● **What you have to do**
After the line containing "神仙走位，闪电吸金！来《闪电现金收集》，体验肾上腺素飙升的爽快爆金！ (1183, 226)", copy nothing more; up to and including it, copy every line of the listing exactly from the first, leaving out the pictures.

● **Supplied data**
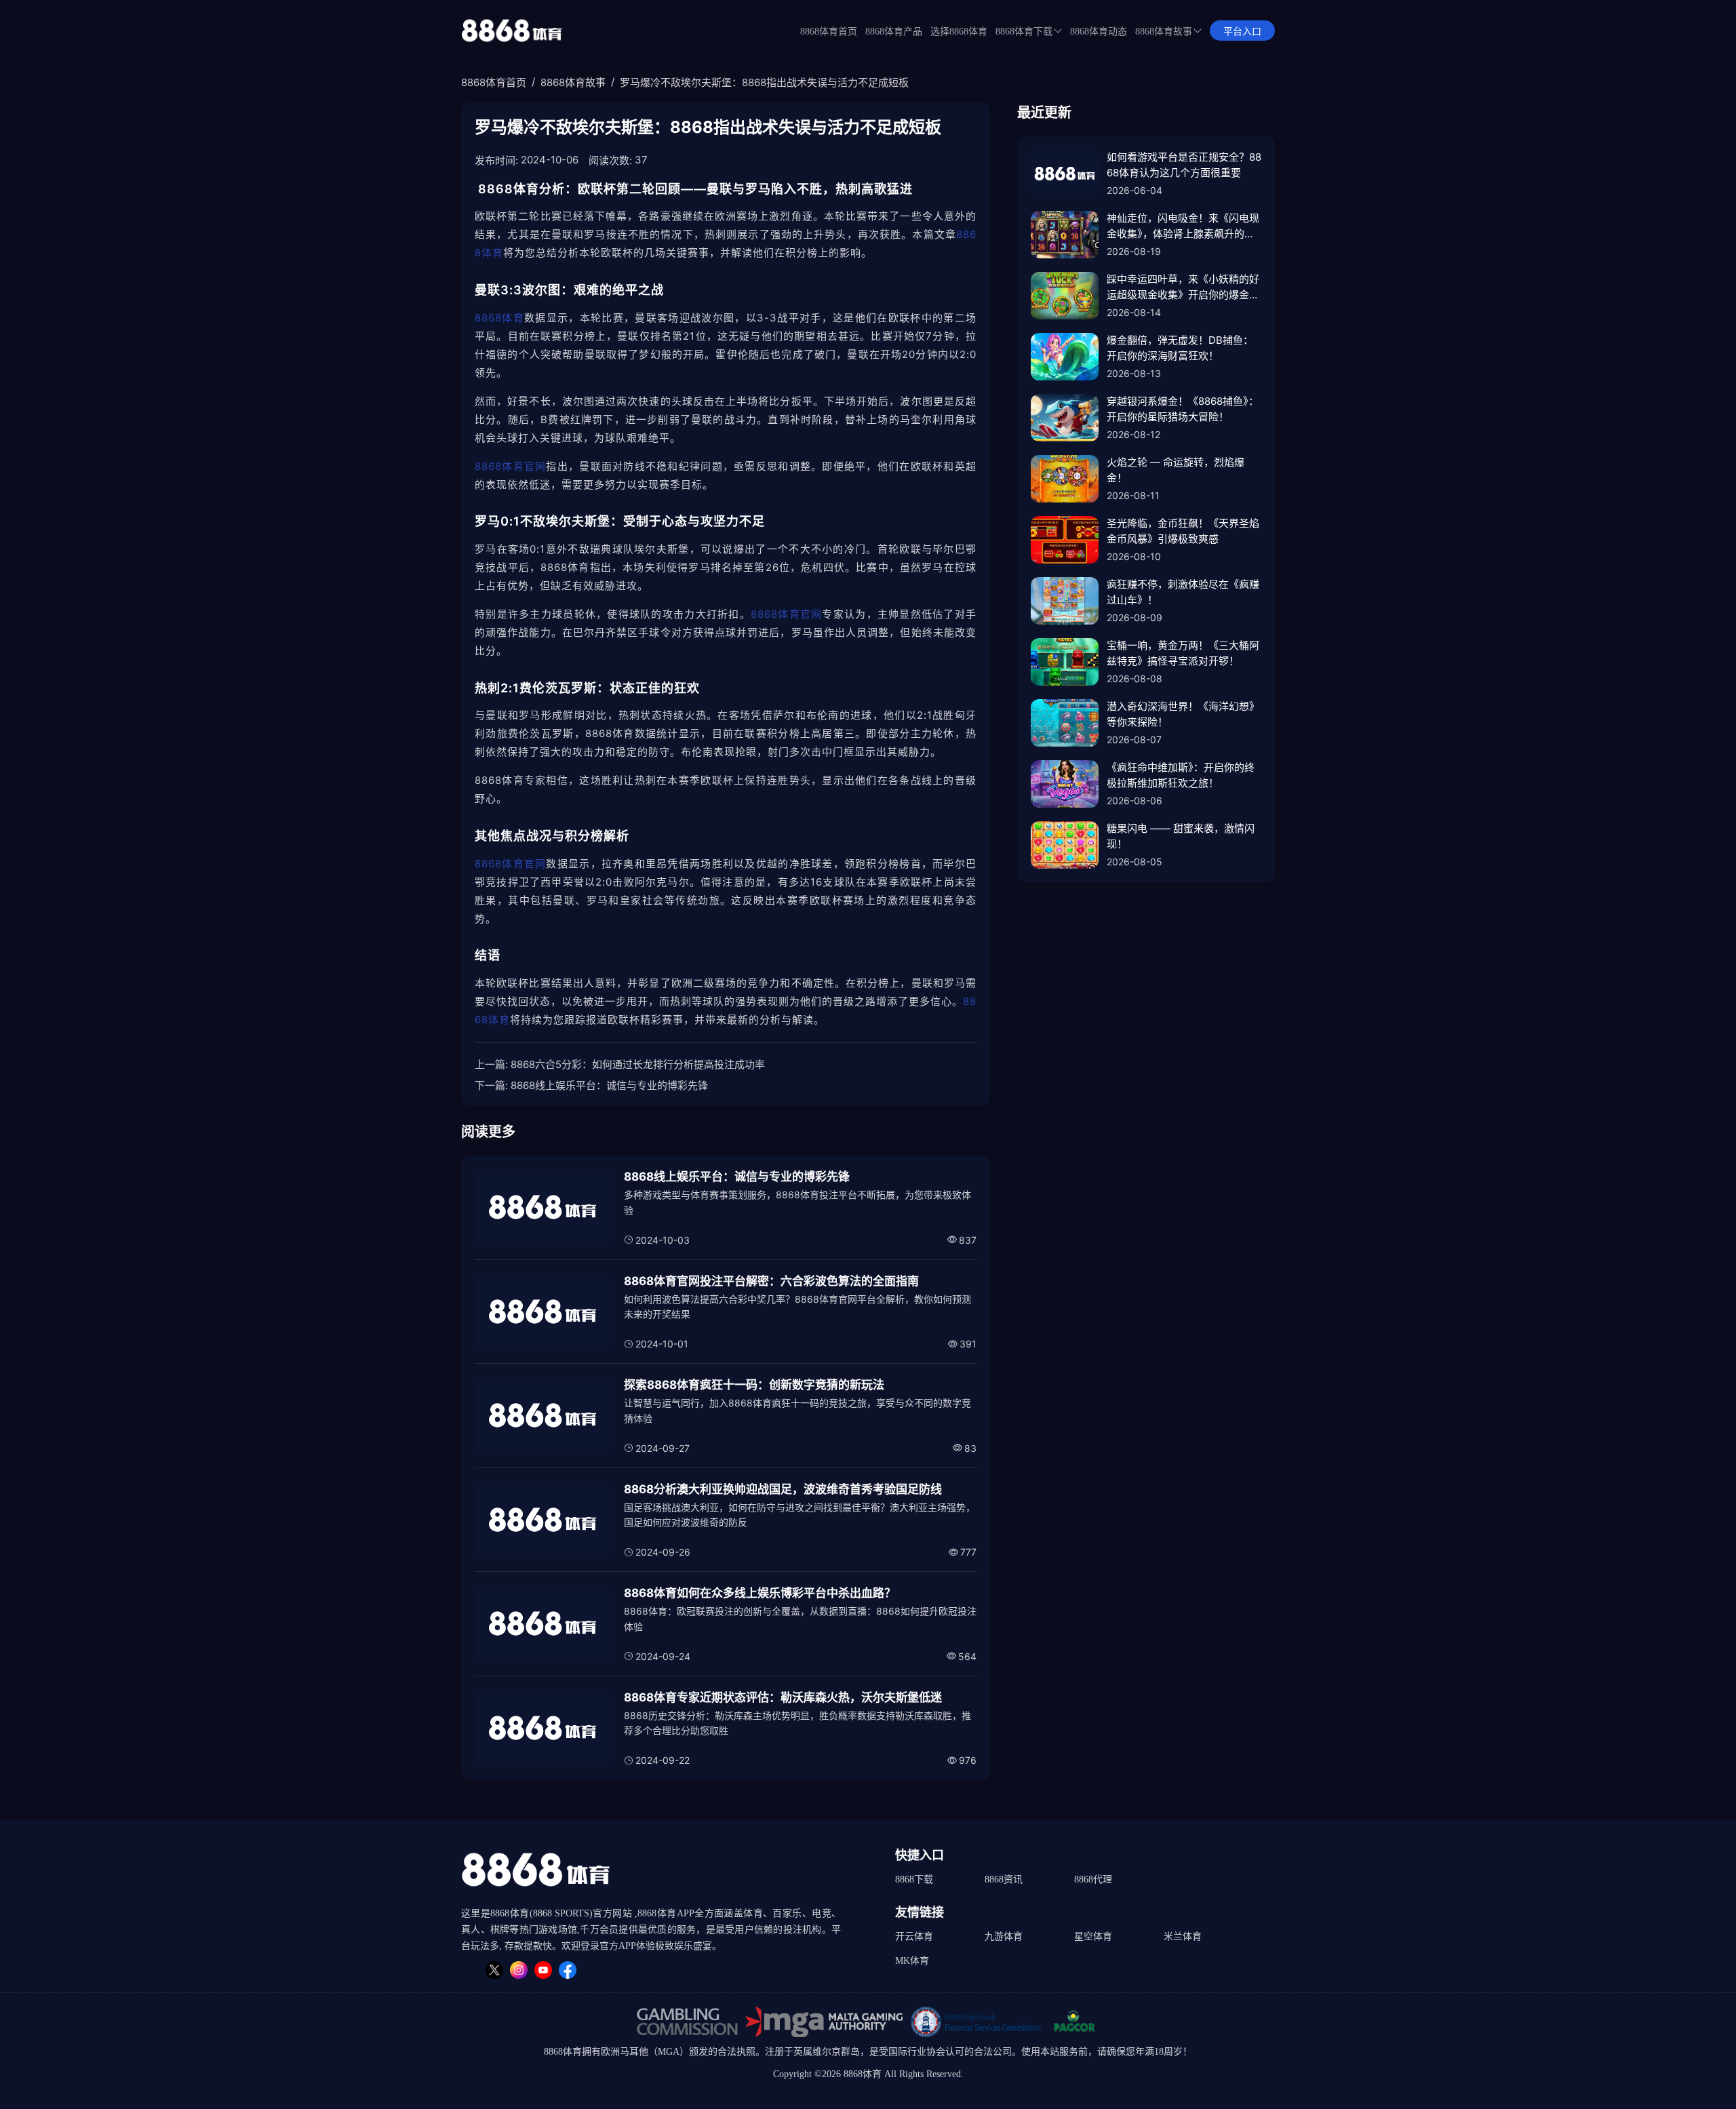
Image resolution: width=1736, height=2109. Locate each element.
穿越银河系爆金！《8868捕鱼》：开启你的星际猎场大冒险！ (1183, 409)
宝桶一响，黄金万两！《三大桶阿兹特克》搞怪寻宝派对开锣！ (1183, 653)
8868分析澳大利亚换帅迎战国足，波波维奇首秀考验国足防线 (783, 1489)
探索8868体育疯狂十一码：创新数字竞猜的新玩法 (754, 1385)
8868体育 (499, 317)
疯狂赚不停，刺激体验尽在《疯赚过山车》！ (1183, 592)
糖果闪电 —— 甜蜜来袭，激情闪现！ (1181, 836)
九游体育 (1004, 1936)
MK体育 (912, 1961)
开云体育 (914, 1936)
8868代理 (1093, 1879)
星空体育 (1093, 1936)
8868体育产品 (893, 31)
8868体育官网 (510, 466)
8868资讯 (1004, 1879)
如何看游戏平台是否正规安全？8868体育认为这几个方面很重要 (1184, 165)
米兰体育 (1183, 1936)
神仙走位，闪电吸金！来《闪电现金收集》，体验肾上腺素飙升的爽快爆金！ (1183, 226)
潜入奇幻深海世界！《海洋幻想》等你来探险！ (1183, 714)
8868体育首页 (828, 31)
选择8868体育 (958, 31)
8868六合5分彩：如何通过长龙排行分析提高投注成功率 (638, 1064)
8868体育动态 (1098, 31)
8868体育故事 (1163, 31)
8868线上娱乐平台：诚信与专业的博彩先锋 (609, 1085)
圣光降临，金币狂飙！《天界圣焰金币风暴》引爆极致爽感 (1183, 531)
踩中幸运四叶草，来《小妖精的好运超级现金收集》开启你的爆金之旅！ (1183, 287)
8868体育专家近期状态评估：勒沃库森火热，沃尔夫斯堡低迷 (783, 1697)
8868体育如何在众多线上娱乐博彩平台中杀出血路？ (760, 1593)
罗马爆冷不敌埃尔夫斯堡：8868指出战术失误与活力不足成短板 (764, 82)
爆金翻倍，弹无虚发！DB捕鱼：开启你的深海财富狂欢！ (1180, 348)
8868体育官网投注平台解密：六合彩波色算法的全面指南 (771, 1281)
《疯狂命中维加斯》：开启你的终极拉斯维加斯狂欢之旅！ (1181, 775)
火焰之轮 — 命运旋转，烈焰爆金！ (1175, 470)
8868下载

● **Response**
Image resolution: width=1736, height=2109. Locate each element.
穿越银河系爆金！《8868捕鱼》：开启你的星际猎场大冒险！ (1183, 409)
宝桶一响，黄金万两！《三大桶阿兹特克》搞怪寻宝派对开锣！ (1183, 653)
8868分析澳大利亚换帅迎战国足，波波维奇首秀考验国足防线 (783, 1489)
探索8868体育疯狂十一码：创新数字竞猜的新玩法 (754, 1385)
8868体育 (499, 317)
疯狂赚不停，刺激体验尽在《疯赚过山车》！ (1183, 592)
糖果闪电 —— 甜蜜来袭，激情闪现！ (1181, 836)
九游体育 (1004, 1936)
MK体育 (912, 1961)
开云体育 (914, 1936)
8868代理 (1093, 1879)
星空体育 (1093, 1936)
8868体育产品 (893, 31)
8868体育官网 (510, 466)
8868资讯 (1004, 1879)
如何看游戏平台是否正规安全？8868体育认为这几个方面很重要 (1184, 165)
米兰体育 (1183, 1936)
神仙走位，闪电吸金！来《闪电现金收集》，体验肾上腺素飙升的爽快爆金！ (1183, 226)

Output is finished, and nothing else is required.